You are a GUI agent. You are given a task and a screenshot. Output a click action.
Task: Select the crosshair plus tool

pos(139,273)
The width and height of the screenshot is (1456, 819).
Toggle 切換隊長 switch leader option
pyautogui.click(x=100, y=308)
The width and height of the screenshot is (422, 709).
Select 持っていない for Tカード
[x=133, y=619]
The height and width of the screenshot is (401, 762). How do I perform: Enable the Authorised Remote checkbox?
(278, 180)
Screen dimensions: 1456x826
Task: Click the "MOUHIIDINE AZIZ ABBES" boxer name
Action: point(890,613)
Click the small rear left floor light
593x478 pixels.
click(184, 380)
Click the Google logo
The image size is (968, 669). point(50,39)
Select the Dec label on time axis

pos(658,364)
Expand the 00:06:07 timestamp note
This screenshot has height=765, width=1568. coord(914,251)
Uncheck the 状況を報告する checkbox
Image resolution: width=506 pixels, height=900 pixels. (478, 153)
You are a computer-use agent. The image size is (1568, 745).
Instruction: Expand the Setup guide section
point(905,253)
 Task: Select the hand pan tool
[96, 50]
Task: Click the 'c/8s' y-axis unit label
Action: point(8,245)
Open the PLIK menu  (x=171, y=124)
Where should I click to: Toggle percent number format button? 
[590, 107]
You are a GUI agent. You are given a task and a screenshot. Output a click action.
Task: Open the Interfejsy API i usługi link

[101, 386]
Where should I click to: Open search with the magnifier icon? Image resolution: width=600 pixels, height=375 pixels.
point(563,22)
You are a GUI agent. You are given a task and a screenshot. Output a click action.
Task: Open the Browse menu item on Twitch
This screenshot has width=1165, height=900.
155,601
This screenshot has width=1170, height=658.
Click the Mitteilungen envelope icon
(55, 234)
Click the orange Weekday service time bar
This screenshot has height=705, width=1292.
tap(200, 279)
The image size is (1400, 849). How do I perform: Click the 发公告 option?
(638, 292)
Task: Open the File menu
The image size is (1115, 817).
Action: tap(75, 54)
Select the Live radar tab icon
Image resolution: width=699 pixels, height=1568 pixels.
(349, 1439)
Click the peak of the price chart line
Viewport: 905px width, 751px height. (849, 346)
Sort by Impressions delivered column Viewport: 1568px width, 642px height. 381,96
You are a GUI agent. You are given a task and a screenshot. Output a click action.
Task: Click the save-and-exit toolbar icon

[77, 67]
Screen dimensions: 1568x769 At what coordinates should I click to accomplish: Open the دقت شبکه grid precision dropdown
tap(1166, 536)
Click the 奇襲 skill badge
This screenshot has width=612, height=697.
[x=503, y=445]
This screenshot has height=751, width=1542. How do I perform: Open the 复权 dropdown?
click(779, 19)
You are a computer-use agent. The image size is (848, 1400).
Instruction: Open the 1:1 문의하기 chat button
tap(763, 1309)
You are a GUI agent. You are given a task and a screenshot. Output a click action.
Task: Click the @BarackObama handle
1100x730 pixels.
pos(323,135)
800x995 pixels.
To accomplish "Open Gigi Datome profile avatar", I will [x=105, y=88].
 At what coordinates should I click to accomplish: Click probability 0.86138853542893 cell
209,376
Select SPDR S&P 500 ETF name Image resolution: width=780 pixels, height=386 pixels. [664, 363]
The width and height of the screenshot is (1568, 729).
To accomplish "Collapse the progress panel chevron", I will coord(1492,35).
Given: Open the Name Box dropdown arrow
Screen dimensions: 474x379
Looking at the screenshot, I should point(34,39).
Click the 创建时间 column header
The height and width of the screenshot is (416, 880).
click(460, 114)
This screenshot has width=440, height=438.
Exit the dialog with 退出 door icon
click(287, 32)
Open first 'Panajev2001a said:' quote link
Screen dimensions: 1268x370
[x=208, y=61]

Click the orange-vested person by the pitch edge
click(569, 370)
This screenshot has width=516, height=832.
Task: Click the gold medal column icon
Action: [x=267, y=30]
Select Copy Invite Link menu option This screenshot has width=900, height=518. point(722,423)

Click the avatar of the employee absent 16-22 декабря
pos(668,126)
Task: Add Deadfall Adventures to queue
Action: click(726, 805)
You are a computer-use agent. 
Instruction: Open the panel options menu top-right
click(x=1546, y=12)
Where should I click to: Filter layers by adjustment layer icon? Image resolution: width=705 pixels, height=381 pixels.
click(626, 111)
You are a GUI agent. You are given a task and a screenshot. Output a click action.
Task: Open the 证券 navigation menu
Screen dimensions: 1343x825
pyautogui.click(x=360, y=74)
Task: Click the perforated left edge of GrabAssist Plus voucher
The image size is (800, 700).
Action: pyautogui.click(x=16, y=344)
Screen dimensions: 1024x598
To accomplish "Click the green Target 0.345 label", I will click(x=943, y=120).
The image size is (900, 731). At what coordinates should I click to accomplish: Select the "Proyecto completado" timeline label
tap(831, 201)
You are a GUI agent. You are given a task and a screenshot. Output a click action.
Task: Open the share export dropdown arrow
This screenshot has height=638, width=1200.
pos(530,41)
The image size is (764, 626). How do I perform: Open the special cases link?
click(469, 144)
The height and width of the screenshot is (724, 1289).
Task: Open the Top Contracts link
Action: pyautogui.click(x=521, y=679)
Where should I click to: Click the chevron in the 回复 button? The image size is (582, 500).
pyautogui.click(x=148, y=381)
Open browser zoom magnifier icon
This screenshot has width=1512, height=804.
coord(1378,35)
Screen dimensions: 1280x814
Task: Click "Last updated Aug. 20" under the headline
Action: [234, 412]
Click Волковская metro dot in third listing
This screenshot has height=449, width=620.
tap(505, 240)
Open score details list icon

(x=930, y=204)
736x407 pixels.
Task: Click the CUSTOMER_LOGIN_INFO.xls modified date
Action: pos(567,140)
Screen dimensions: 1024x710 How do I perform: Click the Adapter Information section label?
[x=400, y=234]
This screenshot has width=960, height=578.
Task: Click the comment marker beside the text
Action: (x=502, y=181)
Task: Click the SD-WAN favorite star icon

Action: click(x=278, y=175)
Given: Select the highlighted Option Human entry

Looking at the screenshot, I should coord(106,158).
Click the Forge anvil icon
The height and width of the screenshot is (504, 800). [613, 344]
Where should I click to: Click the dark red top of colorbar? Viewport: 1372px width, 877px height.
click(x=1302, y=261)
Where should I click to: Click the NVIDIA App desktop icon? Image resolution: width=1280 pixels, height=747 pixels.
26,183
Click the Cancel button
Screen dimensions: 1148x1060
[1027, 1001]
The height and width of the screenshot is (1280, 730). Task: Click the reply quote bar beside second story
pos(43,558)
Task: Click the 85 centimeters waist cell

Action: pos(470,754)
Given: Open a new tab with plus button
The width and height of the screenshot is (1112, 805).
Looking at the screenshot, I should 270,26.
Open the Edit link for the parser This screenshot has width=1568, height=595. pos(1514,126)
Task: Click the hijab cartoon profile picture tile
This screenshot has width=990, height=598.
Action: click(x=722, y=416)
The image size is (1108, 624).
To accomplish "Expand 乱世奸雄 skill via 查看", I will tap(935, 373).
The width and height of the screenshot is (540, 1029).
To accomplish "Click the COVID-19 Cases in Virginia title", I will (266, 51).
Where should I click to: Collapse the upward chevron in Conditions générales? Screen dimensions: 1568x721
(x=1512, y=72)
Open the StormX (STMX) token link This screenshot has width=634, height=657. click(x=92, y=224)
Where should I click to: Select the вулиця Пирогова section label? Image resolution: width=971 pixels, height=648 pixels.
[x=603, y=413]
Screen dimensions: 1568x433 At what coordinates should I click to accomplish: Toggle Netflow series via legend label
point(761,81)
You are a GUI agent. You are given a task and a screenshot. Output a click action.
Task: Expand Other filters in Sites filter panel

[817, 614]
----
Assignment: Write every record out again, letter for letter.

Solution for this exercise:
You are a GUI agent. You are given a task and a screenshot. Output a click action.
Task: Select the crosshair plus tool

pos(139,273)
The width and height of the screenshot is (1456, 819).
Toggle 切換隊長 switch leader option
pyautogui.click(x=100, y=308)
The width and height of the screenshot is (422, 709).
Select 持っていない for Tカード
[x=133, y=619]
The height and width of the screenshot is (401, 762). How do I perform: Enable the Authorised Remote checkbox?
(278, 180)
Screen dimensions: 1456x826
Task: Click the "MOUHIIDINE AZIZ ABBES" boxer name
Action: point(890,613)
Click the small rear left floor light
593x478 pixels.
click(184, 380)
Click the Google logo
The image size is (968, 669). point(50,39)
Select the Dec label on time axis

pos(658,364)
Expand the 00:06:07 timestamp note
This screenshot has height=765, width=1568. coord(914,251)
Uncheck the 状況を報告する checkbox
Image resolution: width=506 pixels, height=900 pixels. (478, 153)
You are a computer-use agent. The image size is (1568, 745).
Instruction: Expand the Setup guide section
point(905,253)
 Task: Select the hand pan tool
[96, 50]
Task: Click the 'c/8s' y-axis unit label
Action: point(8,245)
Open the PLIK menu  (x=171, y=124)
Where should I click to: Toggle percent number format button? 
[590, 107]
You are a GUI agent. You are given a task and a screenshot. Output a click action.
Task: Open the Interfejsy API i usługi link

[101, 386]
Where should I click to: Open search with the magnifier icon? Image resolution: width=600 pixels, height=375 pixels.
point(563,22)
You are a GUI agent. You are given a task and a screenshot. Output a click action.
Task: Open the Browse menu item on Twitch
This screenshot has width=1165, height=900.
155,601
This screenshot has width=1170, height=658.
Click the Mitteilungen envelope icon
(55, 234)
Click the orange Weekday service time bar
This screenshot has height=705, width=1292.
tap(200, 279)
The image size is (1400, 849). How do I perform: Click the 发公告 option?
(638, 292)
Task: Open the File menu
The image size is (1115, 817).
Action: tap(75, 54)
Select the Live radar tab icon
Image resolution: width=699 pixels, height=1568 pixels.
(349, 1439)
Click the peak of the price chart line
Viewport: 905px width, 751px height. (849, 346)
Sort by Impressions delivered column Viewport: 1568px width, 642px height. 381,96
You are a GUI agent. You are given a task and a screenshot. Output a click action.
Task: Click the save-and-exit toolbar icon

[77, 67]
Screen dimensions: 1568x769 At what coordinates should I click to accomplish: Open the دقت شبکه grid precision dropdown
tap(1166, 536)
Click the 奇襲 skill badge
This screenshot has width=612, height=697.
[x=503, y=445]
This screenshot has height=751, width=1542. How do I perform: Open the 复权 dropdown?
click(779, 19)
You are a computer-use agent. The image size is (848, 1400).
Instruction: Open the 1:1 문의하기 chat button
tap(763, 1309)
You are a GUI agent. You are given a task and a screenshot. Output a click action.
Task: Click the @BarackObama handle
1100x730 pixels.
pos(323,135)
800x995 pixels.
To accomplish "Open Gigi Datome profile avatar", I will [x=105, y=88].
 At what coordinates should I click to accomplish: Click probability 0.86138853542893 cell
209,376
Select SPDR S&P 500 ETF name Image resolution: width=780 pixels, height=386 pixels. [664, 363]
The width and height of the screenshot is (1568, 729).
To accomplish "Collapse the progress panel chevron", I will coord(1492,35).
Given: Open the Name Box dropdown arrow
Screen dimensions: 474x379
Looking at the screenshot, I should point(34,39).
Click the 创建时间 column header
The height and width of the screenshot is (416, 880).
click(460, 114)
This screenshot has width=440, height=438.
Exit the dialog with 退出 door icon
click(287, 32)
Open first 'Panajev2001a said:' quote link
Screen dimensions: 1268x370
[x=208, y=61]

Click the orange-vested person by the pitch edge
click(569, 370)
This screenshot has width=516, height=832.
Task: Click the gold medal column icon
Action: [x=267, y=30]
Select Copy Invite Link menu option This screenshot has width=900, height=518. point(722,423)

Click the avatar of the employee absent 16-22 декабря
pos(668,126)
Task: Add Deadfall Adventures to queue
Action: click(726, 805)
You are a computer-use agent. 
Instruction: Open the panel options menu top-right
click(x=1546, y=12)
Where should I click to: Filter layers by adjustment layer icon? Image resolution: width=705 pixels, height=381 pixels.
click(626, 111)
You are a GUI agent. You are given a task and a screenshot. Output a click action.
Task: Open the 证券 navigation menu
Screen dimensions: 1343x825
pyautogui.click(x=360, y=74)
Task: Click the perforated left edge of GrabAssist Plus voucher
The image size is (800, 700).
Action: pyautogui.click(x=16, y=344)
Screen dimensions: 1024x598
To accomplish "Click the green Target 0.345 label", I will click(x=943, y=120).
The image size is (900, 731). At what coordinates should I click to accomplish: Select the "Proyecto completado" timeline label
tap(831, 201)
You are a GUI agent. You are given a task and a screenshot. Output a click action.
Task: Open the share export dropdown arrow
This screenshot has height=638, width=1200.
pos(530,41)
The image size is (764, 626). How do I perform: Open the special cases link?
click(469, 144)
The height and width of the screenshot is (724, 1289).
Task: Open the Top Contracts link
Action: pyautogui.click(x=521, y=679)
Where should I click to: Click the chevron in the 回复 button? The image size is (582, 500).
pyautogui.click(x=148, y=381)
Open browser zoom magnifier icon
This screenshot has width=1512, height=804.
coord(1378,35)
Screen dimensions: 1280x814
Task: Click "Last updated Aug. 20" under the headline
Action: [234, 412]
Click Волковская metro dot in third listing
This screenshot has height=449, width=620.
tap(505, 240)
Open score details list icon

(x=930, y=204)
736x407 pixels.
Task: Click the CUSTOMER_LOGIN_INFO.xls modified date
Action: pos(567,140)
Screen dimensions: 1024x710 How do I perform: Click the Adapter Information section label?
[x=400, y=234]
This screenshot has width=960, height=578.
Task: Click the comment marker beside the text
Action: (x=502, y=181)
Task: Click the SD-WAN favorite star icon

Action: click(x=278, y=175)
Given: Select the highlighted Option Human entry

Looking at the screenshot, I should coord(106,158).
Click the Forge anvil icon
The height and width of the screenshot is (504, 800). [613, 344]
Where should I click to: Click the dark red top of colorbar? Viewport: 1372px width, 877px height.
click(x=1302, y=261)
Where should I click to: Click the NVIDIA App desktop icon? Image resolution: width=1280 pixels, height=747 pixels.
26,183
Click the Cancel button
Screen dimensions: 1148x1060
[1027, 1001]
The height and width of the screenshot is (1280, 730). Task: Click the reply quote bar beside second story
pos(43,558)
Task: Click the 85 centimeters waist cell

Action: pos(470,754)
Given: Open a new tab with plus button
The width and height of the screenshot is (1112, 805).
Looking at the screenshot, I should 270,26.
Open the Edit link for the parser This screenshot has width=1568, height=595. pos(1514,126)
Task: Click the hijab cartoon profile picture tile
This screenshot has width=990, height=598.
Action: click(x=722, y=416)
The image size is (1108, 624).
To accomplish "Expand 乱世奸雄 skill via 查看", I will tap(935, 373).
The width and height of the screenshot is (540, 1029).
To accomplish "Click the COVID-19 Cases in Virginia title", I will (266, 51).
Where should I click to: Collapse the upward chevron in Conditions générales? Screen dimensions: 1568x721
(x=1512, y=72)
Open the StormX (STMX) token link This screenshot has width=634, height=657. click(x=92, y=224)
Where should I click to: Select the вулиця Пирогова section label? Image resolution: width=971 pixels, height=648 pixels.
[x=603, y=413]
Screen dimensions: 1568x433 At what coordinates should I click to accomplish: Toggle Netflow series via legend label
point(761,81)
You are a GUI agent. You are given a task and a screenshot. Output a click action.
Task: Expand Other filters in Sites filter panel

[817, 614]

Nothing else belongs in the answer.